1. Mechanisch mengen: De spierstructuur en het flexibele karakter van de tong zorgen ervoor dat hij in verschillende richtingen kan bewegen, waardoor hij voedsel grondig met speeksel kan mengen. Het oppervlak van de tong is bedekt met papillen, kleine bultjes die wrijving tegen voedseldeeltjes helpen creëren, waardoor het mengproces verder wordt verbeterd.
2. Het vormen van de bolus: Terwijl de tong het voedsel verplaatst, helpt het het te vormen tot een samenhangende massa die een bolus wordt genoemd. Dit maakt het gemakkelijker om te slikken en voorkomt dat voedsel vast komt te zitten in de keel of slokdarm.

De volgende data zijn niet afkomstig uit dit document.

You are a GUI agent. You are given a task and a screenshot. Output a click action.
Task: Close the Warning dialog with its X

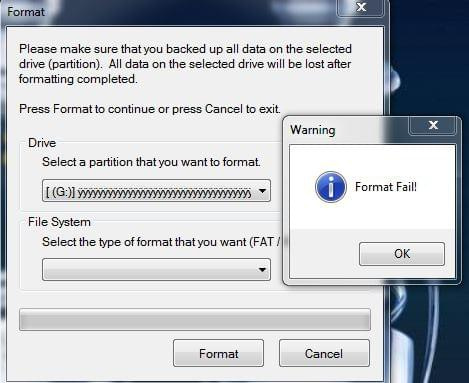pyautogui.click(x=433, y=125)
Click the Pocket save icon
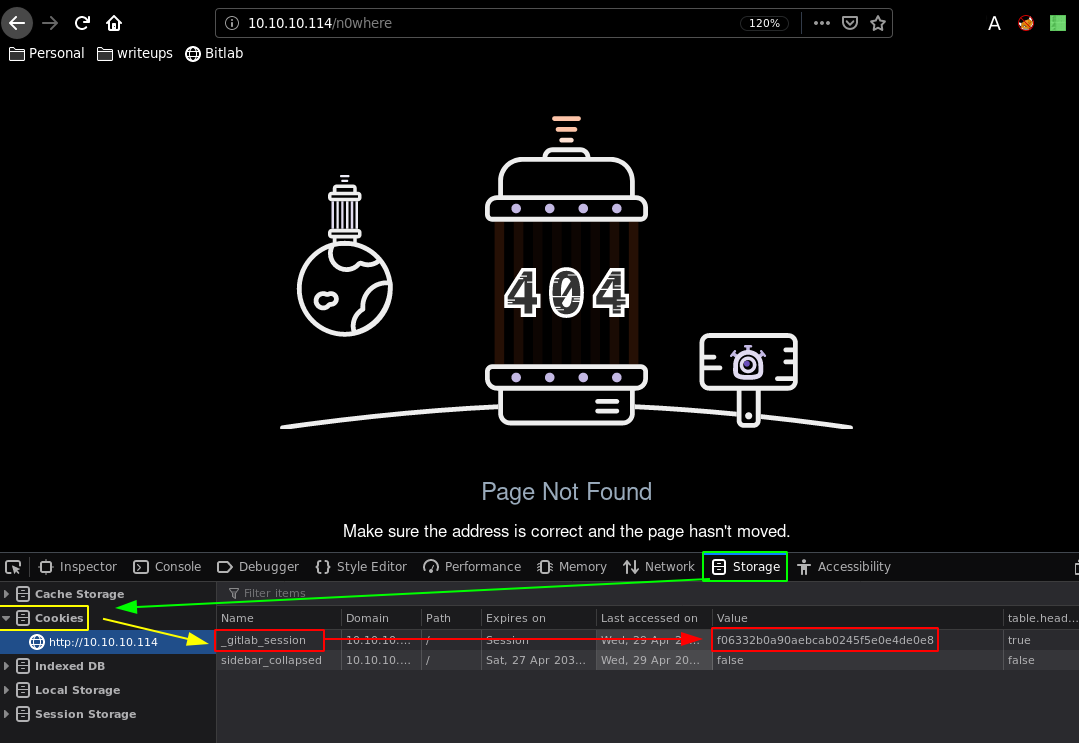The image size is (1079, 743). pos(849,23)
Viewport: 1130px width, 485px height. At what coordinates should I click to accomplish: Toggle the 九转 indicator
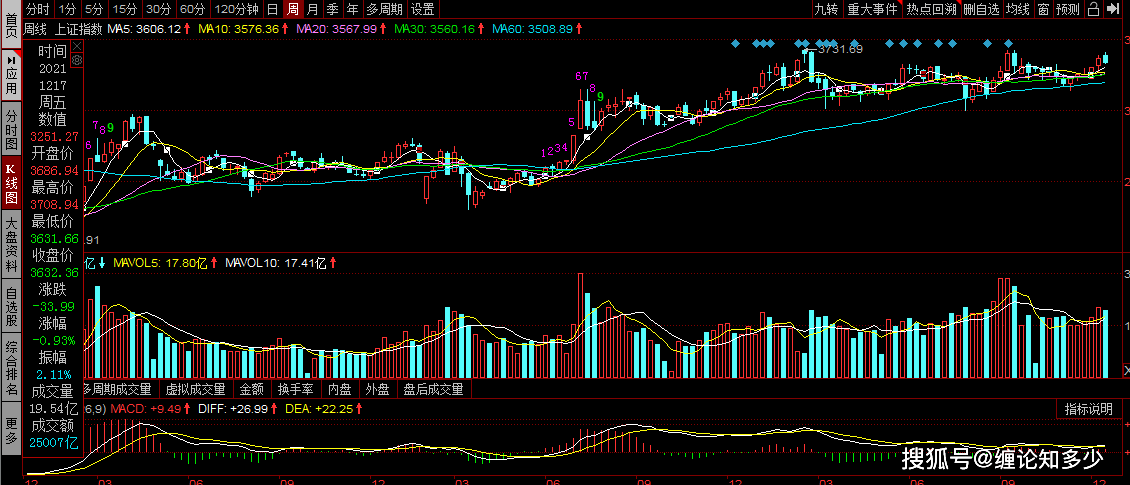825,9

3. Speeksel verspreiden: De bewegingen van de tong verspreiden ook speeksel over de voedseldeeltjes, waardoor ervoor wordt gezorgd dat elke hap voldoende wordt bedekt met speeksel en wordt bevochtigd. Dit is belangrijk voor de spijsverteringsenzymen in het speeksel om koolhydraten af te breken, waardoor het proces van chemische vertering op gang komt.
4. Smaakperceptie: De tong bevat ook smaakpapillen, waardoor we verschillende smaken en smaken kunnen waarnemen. Door speeksel over het voedsel te verspreiden, kunnen de opgeloste moleculen de smaakpapillen bereiken, waardoor we een verscheidenheid aan smaken kunnen ervaren.
5. Slikreflex: De bewegingen van de tong stimuleren ook de slikreflex. Zodra het voedsel voldoende met speeksel is gemengd en tot een bolus is gevormd, helpt de tong het naar de achterkant van de keel te duwen, waardoor de slikreflex wordt geactiveerd en voedsel in de slokdarm kan komen.
Samenvattend speelt de tong een cruciale rol bij het mengen van voedsel met speeksel, het vormen van de bolus, het verspreiden van speeksel, het faciliteren van smaakwaarneming en het opwekken van de slikreflex. Deze functies zijn essentieel voor een goede afbraak en vertering van voedsel.